3. Sebuah tuntutan dapat dibagi 3 ( tiga ), yaitu :
a. Tuntutan primer atau tuntutan pokok yang langsung berhubungan dengan pokok perkara.
b. Tuntutan tambahan, bukan tuntutan pokok tetapi masih ada hubungannya dengan pokok perkara.
c. Tuntutan subsidiair atau pengganti.
4. Meskipun tidak selalu – tetapi seringkali – disamping tuntutan pokok, masih diajukan tuntutan tambahan yang merupakan pelengkap daripada tuntutan pokok.
5. Biasanya sebagai tuntutan tambahan berwujud :
a. Tuntutan agar tergugat dihukum untuk membayar biaya perkara.

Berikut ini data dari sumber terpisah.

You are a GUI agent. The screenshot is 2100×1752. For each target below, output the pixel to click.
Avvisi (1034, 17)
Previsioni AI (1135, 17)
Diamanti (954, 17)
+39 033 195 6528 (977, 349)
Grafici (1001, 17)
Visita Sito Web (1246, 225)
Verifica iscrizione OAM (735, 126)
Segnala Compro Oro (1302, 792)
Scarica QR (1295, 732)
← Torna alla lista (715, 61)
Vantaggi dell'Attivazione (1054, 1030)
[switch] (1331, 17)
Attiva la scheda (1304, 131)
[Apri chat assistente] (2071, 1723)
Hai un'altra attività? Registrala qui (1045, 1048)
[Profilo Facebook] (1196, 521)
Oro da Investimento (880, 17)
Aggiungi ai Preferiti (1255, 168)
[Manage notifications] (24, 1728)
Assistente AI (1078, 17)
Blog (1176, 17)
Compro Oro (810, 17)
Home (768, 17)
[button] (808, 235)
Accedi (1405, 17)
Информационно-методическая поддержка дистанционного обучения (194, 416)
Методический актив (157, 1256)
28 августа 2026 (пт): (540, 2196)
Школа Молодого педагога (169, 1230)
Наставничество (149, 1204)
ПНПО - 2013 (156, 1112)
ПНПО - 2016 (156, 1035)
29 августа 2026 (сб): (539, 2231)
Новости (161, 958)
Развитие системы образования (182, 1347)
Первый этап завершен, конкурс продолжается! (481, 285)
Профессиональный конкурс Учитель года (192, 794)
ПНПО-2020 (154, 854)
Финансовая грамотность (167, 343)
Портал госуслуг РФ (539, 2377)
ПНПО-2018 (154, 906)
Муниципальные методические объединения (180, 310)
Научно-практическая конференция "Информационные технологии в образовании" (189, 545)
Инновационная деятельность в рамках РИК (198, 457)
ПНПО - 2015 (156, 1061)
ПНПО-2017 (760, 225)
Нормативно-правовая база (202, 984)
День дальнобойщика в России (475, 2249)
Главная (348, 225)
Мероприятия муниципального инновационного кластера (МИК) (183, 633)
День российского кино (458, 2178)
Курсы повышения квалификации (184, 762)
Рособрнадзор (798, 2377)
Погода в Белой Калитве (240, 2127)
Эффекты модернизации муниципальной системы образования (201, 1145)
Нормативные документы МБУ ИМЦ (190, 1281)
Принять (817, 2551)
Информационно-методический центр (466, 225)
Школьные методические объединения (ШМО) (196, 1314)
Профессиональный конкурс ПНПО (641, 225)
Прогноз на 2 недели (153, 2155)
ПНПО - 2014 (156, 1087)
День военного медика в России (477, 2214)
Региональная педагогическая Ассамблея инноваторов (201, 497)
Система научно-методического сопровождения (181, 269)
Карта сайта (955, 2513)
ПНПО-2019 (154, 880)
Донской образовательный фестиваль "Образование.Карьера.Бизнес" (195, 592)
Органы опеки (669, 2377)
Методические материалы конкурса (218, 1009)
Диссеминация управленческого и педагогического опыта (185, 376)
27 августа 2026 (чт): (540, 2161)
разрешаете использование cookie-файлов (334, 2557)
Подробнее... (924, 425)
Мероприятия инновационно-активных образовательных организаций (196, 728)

b. Tuntutan “ uitvoerbaar bij voorraad “ yaitu tuntutan agar putusan dapat dilaksanakan lebih dulu meskipun ada perlawanan, banding atau kasasi. Dalam praktek permohonan “ uitvoerbaar bij voorrad “ sering dikabulkan. Namun demikian Mahkamah Agung menginstruksikan agar hakim jangan secara mudah memberi putusan “ uitvoerbaar bij voorraad “ ( instruksi MA tanggal 13 Februari 1958 ).
c. Tuntutan agar tergugat dihukum untuk membayar bunga ( morator ) apabila tuntutan yang dimintakan penggugat berupa sejumlah uang tertentu.
d. Tuntutan agar tergugat dihukum untuk membayar uang paksa ( dwangsom ), apabila hukuman itu tidak berupa pembayaran sejumlah uang selama ia tidak memenuhi isi putusan.
e. Dalam hal gugat cerai sering disertai juga dengan tuntutan nafkah bagi istri ( ps.59 ayat 2, 62, 65 HOCI. ps 213, 229 BW ) atau pembagian harta ( ps. 66 HOCI.232 BW ).
6. Mengenai tuntutan Subsidair selalu diajukan sebagai pengganti apabila hakim berpendapat lain. Biasanya tuntutan subsidair itu berbunyi “ agar hakim mengadili menurut keadilan yang benar “ atau mohon putusan yang seadil-adilnya ( aequo et bono ).
Jadi tujuan daripada tuntutan subsidair adalah agar apabila tuntutan primer ditolak masih ada kemungkinan dikabulkannya gugatan yang didasarkan atas kebebasan hakim serta keadilan.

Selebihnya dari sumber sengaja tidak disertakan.